- Died: 27 January 2014 (age 32) Undisclosed prison in Iran
- Cause of death: Execution by hanging
- Other names: Hashem Shabaninejad
- Occupations: Teacher, poet, activist

= Hashem Shabani =

Hashem Shabani (هاشم شعباني, died 27 January 2014), also known as Hashem Shabaninejad, was an ethnic Ahwazi Arab citizen of the Islamic Republic of Iran. He was a high school teacher of Arabic language and literature, a poet in both Arabic and Persian, and an activist who promoted Arabic culture and literature in Iran. In February 2011, government authorities arrested Shabani and four other Ahwazis.

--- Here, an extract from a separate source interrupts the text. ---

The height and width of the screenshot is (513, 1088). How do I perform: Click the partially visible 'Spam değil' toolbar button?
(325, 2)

In December 2011, in a programme on Iran's Press TV, which Shabani and two other Ahwazi Arabs confessed to being part of an armed Arab terrorist group. Human rights groups say these confessions were coerced under torture. In July 2012, Shabani and the four others arrested with him were sentenced to death on charges of Moharebeh ("waging war on God"), sowing corruption on earth, acting against national security, and spreading propaganda against the Islamic Republic.

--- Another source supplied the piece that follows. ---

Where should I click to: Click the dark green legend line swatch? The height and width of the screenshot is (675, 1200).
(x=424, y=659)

The Iranian Supreme Court upheld the death sentences in January 2013, and on 27 January 2014, Shabani was executed along with fellow Ahwazi Arab Hadi Rashedi.

==Biography==
Until his arrest, Shabani resided in Ramshir (known in Arabic as Khalafabad) in Iran's Khuzestan Province with his wife and one child. He worked as a teacher of Arabic language and literature in a local high school. He was also known as a poet in Arabic and Persian, and founded the Dialogue Institute, which promoted Arabic culture and literature in Iran.

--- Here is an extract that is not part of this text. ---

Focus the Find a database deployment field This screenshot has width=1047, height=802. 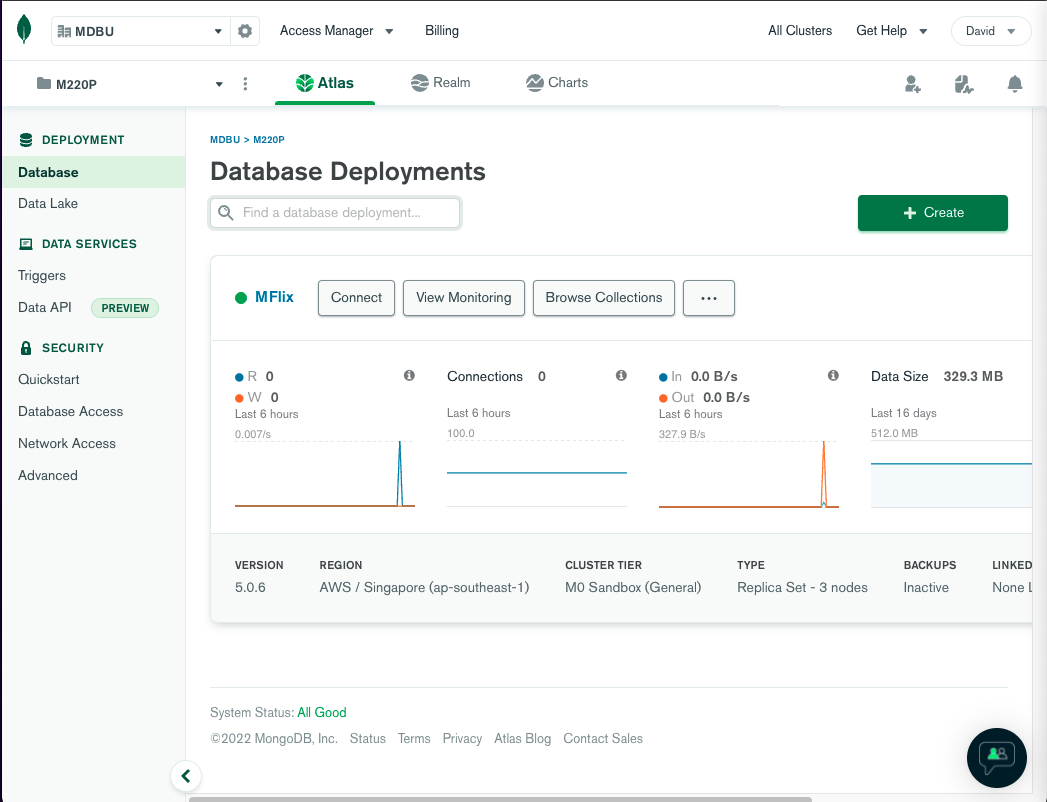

He held a bachelor's degree in Arabic language literature and education and a master's degree in political science from Ahwaz University.

==Arrest==
In February 2011, Shabani was arrested along with four others Iranian Arabs - Hadi Rashedi, Mohammad-Ali Amouri and the brothers Mokhtar and Jaber Alboshokeh. Their arrests were considered part of a broader government crackdown at the time against Iran's Arab minority. According to Amnesty International, these individuals were detained "apparently in connection with their cultural activities, such as organizing events in the Arabic language, conferences, educational courses, art classes, and poetry recital gatherings".

==Televised confession==
On 13 December 2011, Press TV, the English-language network of the government-run Islamic Republic of Iran Broadcasting, broadcast a "documentary" featuring Shabani, Rashedi, and another Arab man, Taha Heidarian. In the program, Shabani and Rashedi confessed "to being part of an armed Arab terrorist group called the Al-Moqawama al-Shaabiya ('People’s Movement'), which was responsible for shooting at four government employees". Press TV said that the United States and the United Kingdom supported this terrorist group.

Human rights groups maintain that the confessions "were coerced under duress and torture during their detention at a local Intelligence Ministry facility, and that they denied the charges against them in court". Reported examples of torture are a broken pelvic bone suffered by Rashedi, and that Shabani's feet were placed in boiling water to make him confess.

==Death sentence==
On 7 July 2012, a Revolutionary Court sentenced Shabani and the four other Arabs arrested in February 2011 to death on charges of Moharebeh ("waging war on God"), as well as "sowing corruption on earth, propaganda against the Islamic Republic and acting against national security". Amnesty International said that the confessions of Shabani and Rashedi shown on Press TV were "in violation of international standards for fair trial". In January 2013, the Iranian Supreme Court upheld their death sentences.

==Execution==
On 29 January 2014, reports emerged that Shabani and Rashedi had been executed. In violation of Iran's own legal regulations, authorities had executed the two men without first notifying their families or attorneys. The hangings reportedly took place on 27 January in an undisclosed prison after Iranian President Hassan Rouhani approved the sentences.